Description of the task.
Exactly the line that contains "About Us (395, 1089)" and the lines following it to the end of the data are to be reproduced, and nothing more.

(Dataset entries)
┄┄┄┄┄┄
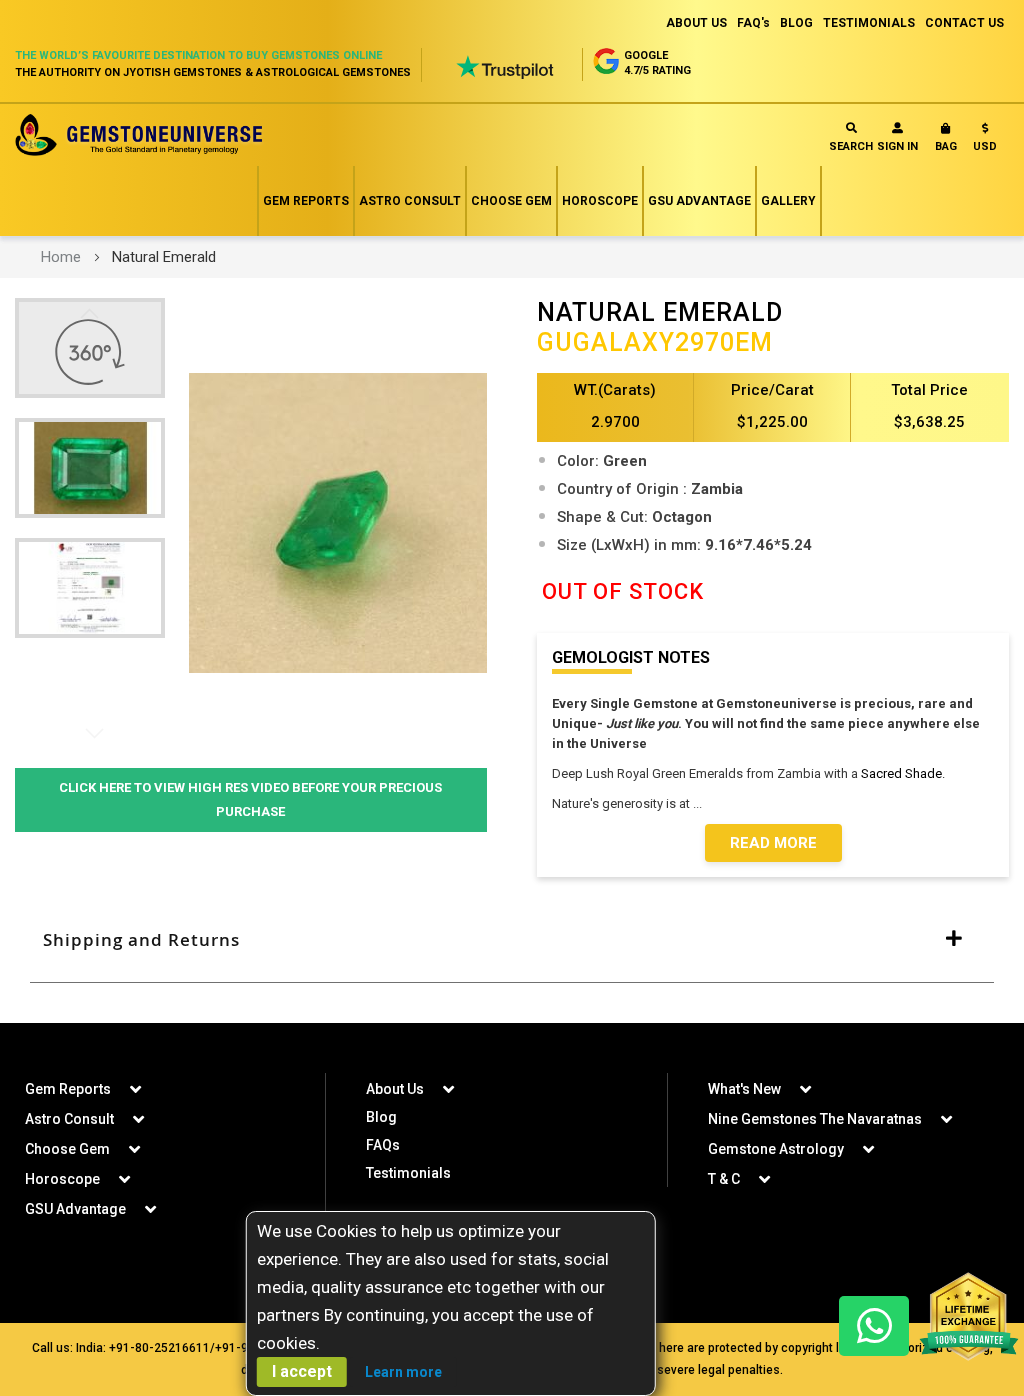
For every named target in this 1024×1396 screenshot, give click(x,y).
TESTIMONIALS (869, 23)
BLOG (796, 23)
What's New (744, 1089)
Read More (773, 843)
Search (851, 146)
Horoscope (600, 201)
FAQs (383, 1145)
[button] (985, 141)
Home (61, 257)
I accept (302, 1371)
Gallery (788, 201)
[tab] (512, 940)
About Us (395, 1089)
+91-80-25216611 (159, 1348)
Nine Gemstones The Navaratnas (815, 1119)
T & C (724, 1179)
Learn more (403, 1372)
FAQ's (753, 23)
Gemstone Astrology (776, 1149)
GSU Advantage (699, 201)
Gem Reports (306, 201)
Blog (381, 1117)
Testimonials (408, 1173)
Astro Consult (410, 201)
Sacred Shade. (903, 773)
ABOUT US (696, 23)
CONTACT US (964, 23)
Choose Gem (511, 201)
┄┄┄┄┄┄
Written response.
About Us (395, 1089)
+91-80-25216611 (159, 1348)
Nine Gemstones The Navaratnas (815, 1119)
T & C (724, 1179)
Learn more (403, 1372)
FAQ's (753, 23)
Gemstone Astrology (776, 1149)
GSU Advantage (699, 201)
Gem Reports (306, 201)
Blog (381, 1117)
Testimonials (408, 1173)
Astro Consult (410, 201)
Sacred Shade. (903, 773)
ABOUT US (696, 23)
CONTACT US (964, 23)
Choose Gem (511, 201)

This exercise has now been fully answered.